In spite of what some would believe, it is rare that an entirely new discipline enters the IT mainstream. That's happened recently, with the sudden advent of the data scientist. Recently I sat down with one of our data scientists, Yan Li, to discuss how she got into the field and what it is like to be a data scientist. Hopefully Yan's insights will help those wishing to enter, or just better understand, this exciting new field.
Q: How did you become interested in data science?
Yan: I have always loved data, numbers, math, and statistics! Through taking quite a lot of statistics classes in college, I became interested in data science when taking a data mining class as my first master class. To me, data science is data mining rebranded. The ability to sift through large volumes of data to identify previously unknown, interesting, and potentially useful patterns just intrigued me.
Q: What skills are needed in your day-to-day work?
Yan: One important skill is communication, the most difficult aspect of which is how to translate business questions into practical analytical problems. A lot of times, business domain experts may not even know what their problems are and may require some preliminary analytical efforts to present to the business user to help them articulate the business problem better.
In addition, 70% percent of my efforts is actually doing ETL! So SQL skill is a must, and query performance tuning is inevitable. There are also data from various sources, so being able to learn different tools quickly is very important.
I am using R because that is the only statistical modeling tool provided at my current client site. I also use Tableau as a data understanding and visualization tool. I use Hadoop Hive to retrieve HDFS log files and move into Oracle to add dimensions. But data scientists should not be constrainted to a specific tool. For example, preliminary data understanding may require me to write a Splunk query to look at what is in the machine log, or run a Pig script to get machine data population statistics.
Q: What surprises you most about Data science as you apply it in business?

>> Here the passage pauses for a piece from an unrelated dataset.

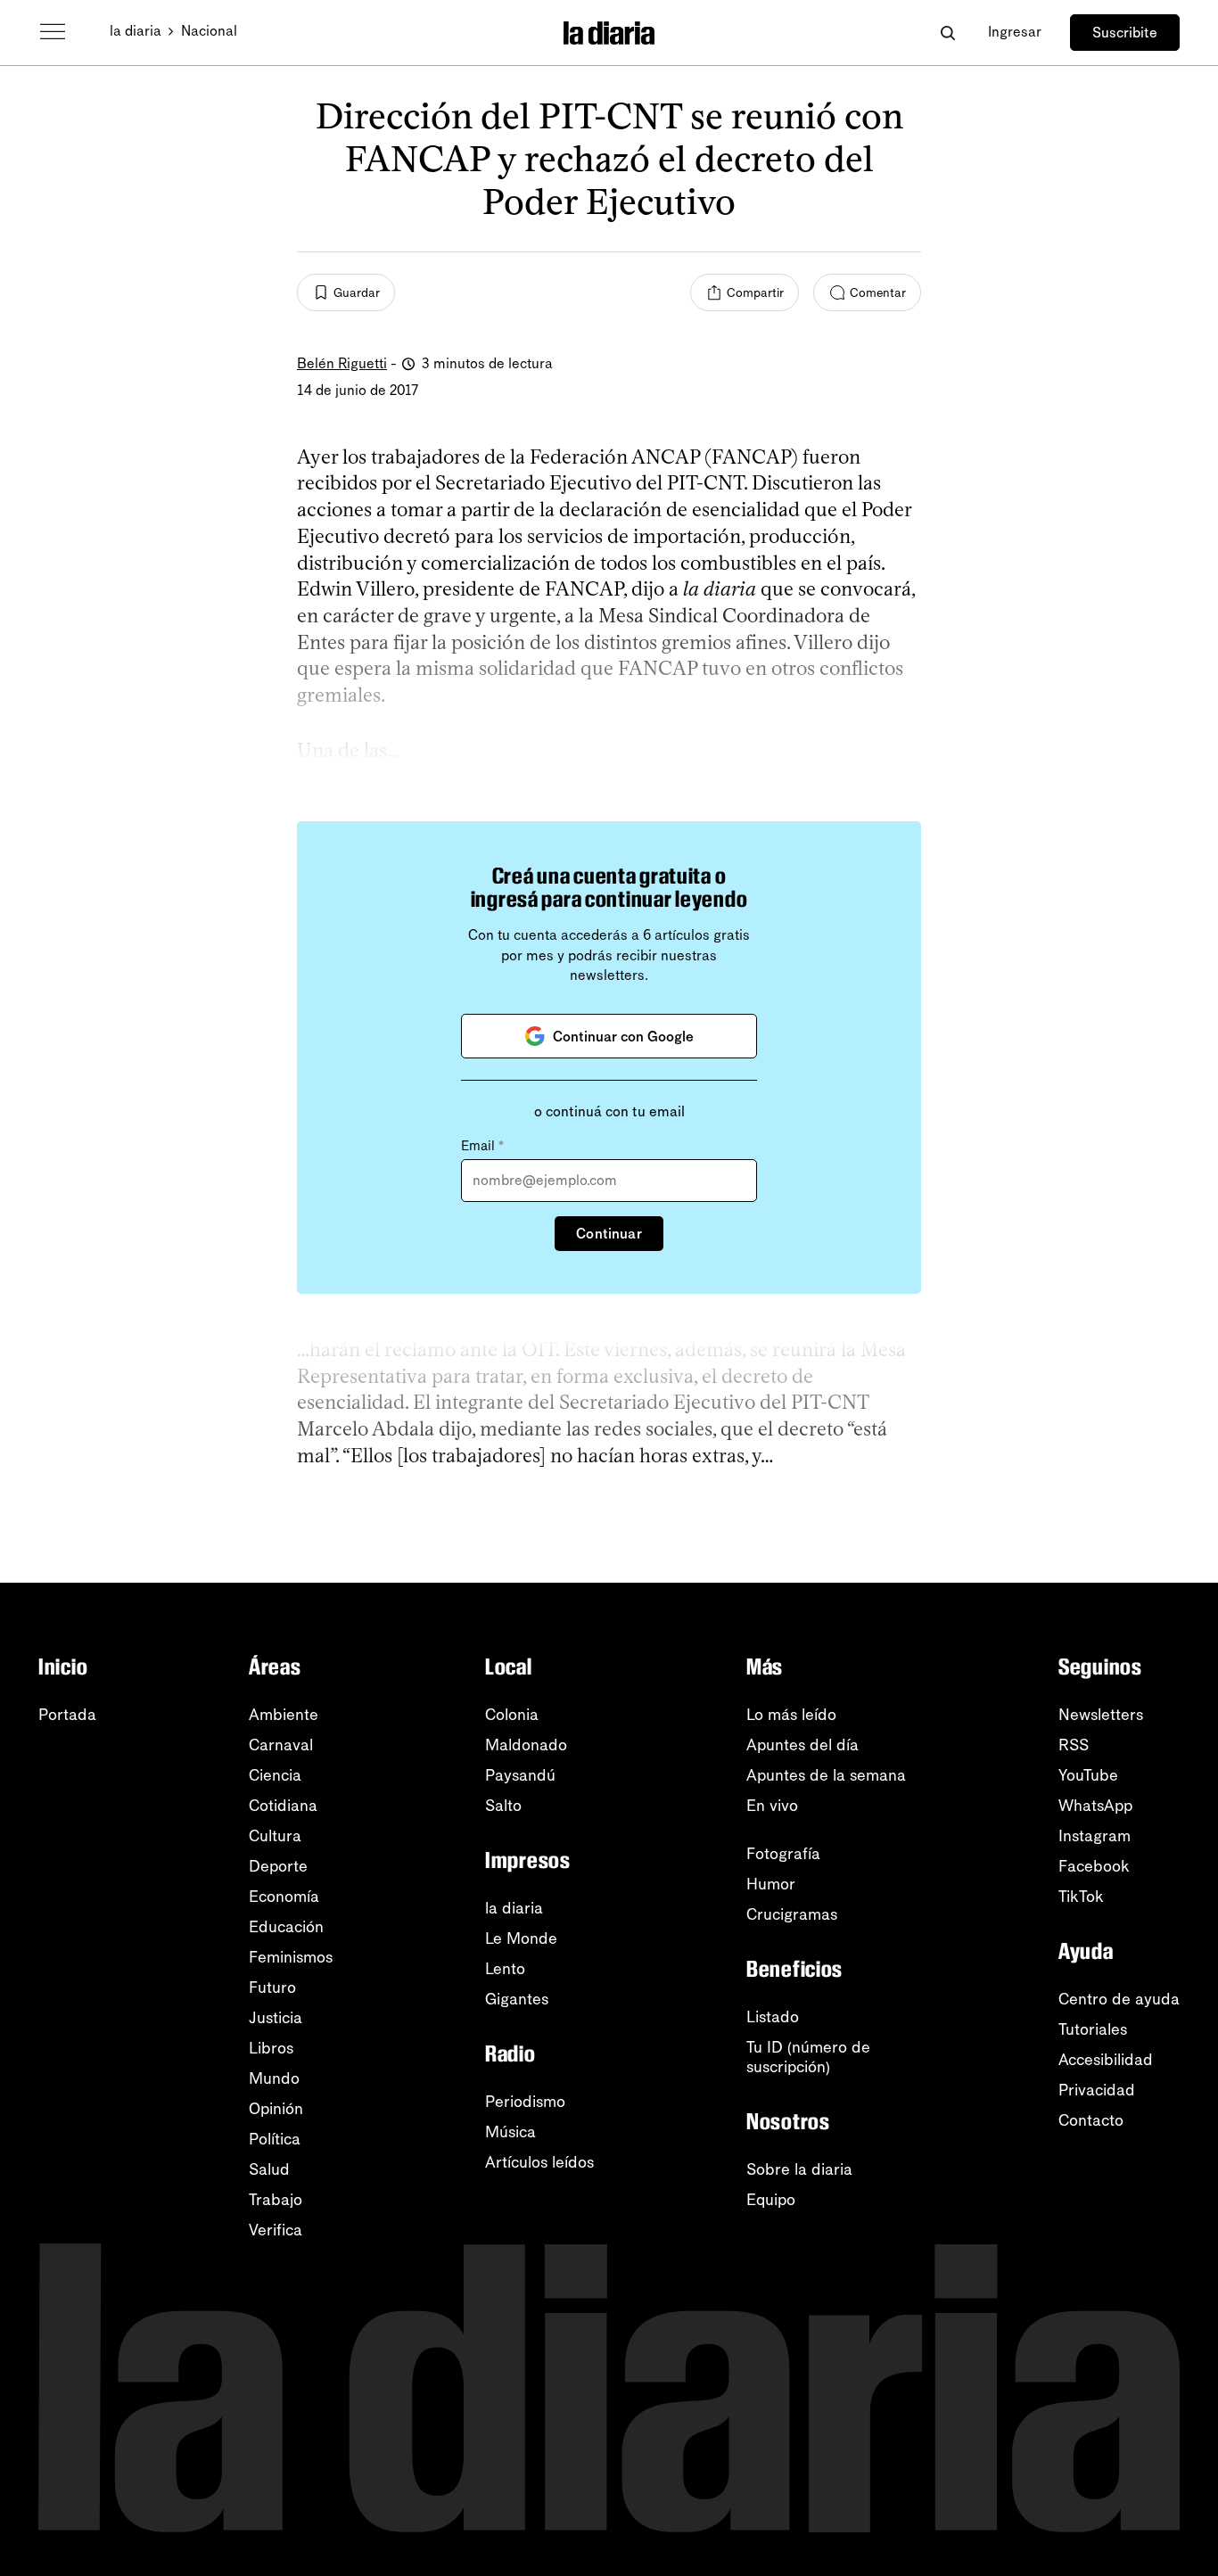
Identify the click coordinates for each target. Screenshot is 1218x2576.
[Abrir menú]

Yan: It is never about how to build the most accurate model, in contrast to many scientific challenges. For example, KDD Cup (the first and most popular data mining challenge) winner models are typically ensemble models, which means they are highly accurate but don't explain very much. In business, the modeling result should provide useful insights while balancing various priorities: be accurate enough, have enough stability, and be cheap to deploy, to name only a few considerations.
Q: What advice do you have to someone entering the field?
Yan: Have a solid understanding of data mining and analytics methodologies and processes. Data science requires a formalized approach. Do not jump right away into statistical modeling. Make sure you have a solid business understanding; go through all necessary data analysis and preparation steps. Also remember that data science is an iterative process, you may build the model, see the initial results, and then tear it apart and start from the beginning again.